Bridging the Borderlands
Sonia Hernandez, of the College of Liberal Arts' history department, has been selected as the recipient of the Fulbright-García Robles Border Scholar Grant.
By Allen Junek ‘18
Long before the days when the borderlands of U.S. and Mexico garnered national controversy, the area birthed a transnational alliance of workers on both sides of the Rio Grande.
Mistaken for “a medium-sized Mexican” who was accused of stealing a horse, Gregorio Cortez was forced to traverse the borderlands between Texas and Mexico, evading Texas Rangers, local sheriffs, and vigilantes, all in effort to save himself from being lynched.
This was the story Sonia Hernandez, of the College of Liberal Arts’ history department, stumbled upon when she was first conducting research for her Ph.D. dissertation. The document she found was a 1901 petition from workers in Monterrey, Mexico to workers across the border to raise money in the defense of Gregorio Cortez.
With her interest peaked, Hernandez has since been selected as the recipient of the Fulbright-García Robles Border Scholar Grant.

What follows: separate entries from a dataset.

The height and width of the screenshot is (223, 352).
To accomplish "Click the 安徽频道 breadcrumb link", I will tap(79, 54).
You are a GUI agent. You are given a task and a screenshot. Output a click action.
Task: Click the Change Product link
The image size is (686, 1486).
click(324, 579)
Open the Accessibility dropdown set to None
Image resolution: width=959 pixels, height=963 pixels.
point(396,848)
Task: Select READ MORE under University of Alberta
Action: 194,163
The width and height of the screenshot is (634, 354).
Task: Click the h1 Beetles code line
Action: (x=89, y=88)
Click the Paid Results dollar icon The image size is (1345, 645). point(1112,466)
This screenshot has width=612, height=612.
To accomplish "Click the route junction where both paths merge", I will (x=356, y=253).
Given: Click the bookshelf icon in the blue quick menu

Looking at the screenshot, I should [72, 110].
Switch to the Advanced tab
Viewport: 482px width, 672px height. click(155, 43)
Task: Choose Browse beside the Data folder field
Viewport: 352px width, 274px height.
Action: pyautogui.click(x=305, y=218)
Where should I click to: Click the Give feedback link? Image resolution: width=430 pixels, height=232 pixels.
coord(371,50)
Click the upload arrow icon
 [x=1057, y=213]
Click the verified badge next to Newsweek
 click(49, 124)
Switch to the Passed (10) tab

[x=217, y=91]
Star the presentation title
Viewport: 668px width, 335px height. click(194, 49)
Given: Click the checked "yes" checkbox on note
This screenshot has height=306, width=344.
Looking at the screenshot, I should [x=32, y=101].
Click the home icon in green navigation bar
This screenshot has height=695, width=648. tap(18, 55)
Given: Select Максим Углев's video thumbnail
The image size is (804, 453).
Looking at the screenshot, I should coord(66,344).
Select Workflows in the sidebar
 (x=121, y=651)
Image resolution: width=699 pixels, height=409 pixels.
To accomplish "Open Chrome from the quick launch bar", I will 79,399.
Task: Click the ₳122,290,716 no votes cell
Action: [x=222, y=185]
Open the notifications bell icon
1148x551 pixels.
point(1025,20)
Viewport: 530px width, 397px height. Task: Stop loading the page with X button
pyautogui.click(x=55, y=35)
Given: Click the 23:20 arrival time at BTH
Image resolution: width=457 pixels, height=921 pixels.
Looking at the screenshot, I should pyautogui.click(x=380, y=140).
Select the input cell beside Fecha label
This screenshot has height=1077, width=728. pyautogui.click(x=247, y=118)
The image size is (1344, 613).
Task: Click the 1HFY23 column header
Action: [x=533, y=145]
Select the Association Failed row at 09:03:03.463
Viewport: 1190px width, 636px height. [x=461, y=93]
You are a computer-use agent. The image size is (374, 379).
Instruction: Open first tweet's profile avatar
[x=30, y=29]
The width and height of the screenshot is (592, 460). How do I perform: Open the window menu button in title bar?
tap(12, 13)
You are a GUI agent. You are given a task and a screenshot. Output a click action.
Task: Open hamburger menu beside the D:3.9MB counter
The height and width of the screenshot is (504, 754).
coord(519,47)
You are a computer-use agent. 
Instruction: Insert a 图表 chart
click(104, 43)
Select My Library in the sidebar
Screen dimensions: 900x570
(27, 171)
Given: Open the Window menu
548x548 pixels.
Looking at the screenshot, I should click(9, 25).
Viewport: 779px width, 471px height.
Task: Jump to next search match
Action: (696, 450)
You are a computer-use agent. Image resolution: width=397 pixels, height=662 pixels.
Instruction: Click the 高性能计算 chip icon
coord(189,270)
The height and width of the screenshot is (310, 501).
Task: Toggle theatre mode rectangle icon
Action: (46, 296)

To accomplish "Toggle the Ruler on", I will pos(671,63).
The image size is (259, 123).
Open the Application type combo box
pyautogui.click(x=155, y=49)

This award allows scholars to either lecture at a Mexican university along the border or conduct research in any discipline relevant to U.S.-Mexico border relations.
“I was thrilled to learn that I had been awarded this grant,” Hernandez said. “It’s a privilege really, because the Fulbright Program considers its recipients to be cultural ambassadors.” Further, this particular Fulbright border program only funds one fellow per year.
Her project, “Por un Compatriota,” (For a [Fellow] Compatriot) captures Cortez’s story and examines it as a microcosm of larger national processes of racial formation and citizenship, transnational collaboration, and community response to violence.
News of Cortez’s story reached sympathetic ears on both sides of the border, people organized the Comisión Organizadora Para Ayudar en su Defensa al Mexicano Gregorio Cortez (Organizing Commission for the Defense of the Mexicano Gregorio Cortez).
“I’m not so much interested in recreating Cortez’s story, as I am interested in how people came together despite issues of nationalism, race, and gender in an effort to mitigate violence,” Hernandez said. “The violence was horrible, but the community responded as best they could.’”
Hernandez’s research will fill an important gap in the history of violence in the Texas and Mexico borderlands during the early 20th century.
“We often think of lynching in terms of African-American history, but there’s this whole other story of violence against Mexican-origin people,” Hernandez said. “Texas actually led in the number of recorded lynchings of Mexican—origin peoples.”
Hernandez anticipates this project culminating in her third book. She hopes her research will bring a greater awareness to both state-sanctioned violence along the Texas-Mexico border during the early 20th century and the larger efforts to address it. Additionally, Hernandez makes the case that violence along the border region today is much more cyclical, nuanced, and complex than media outlets and critics claim.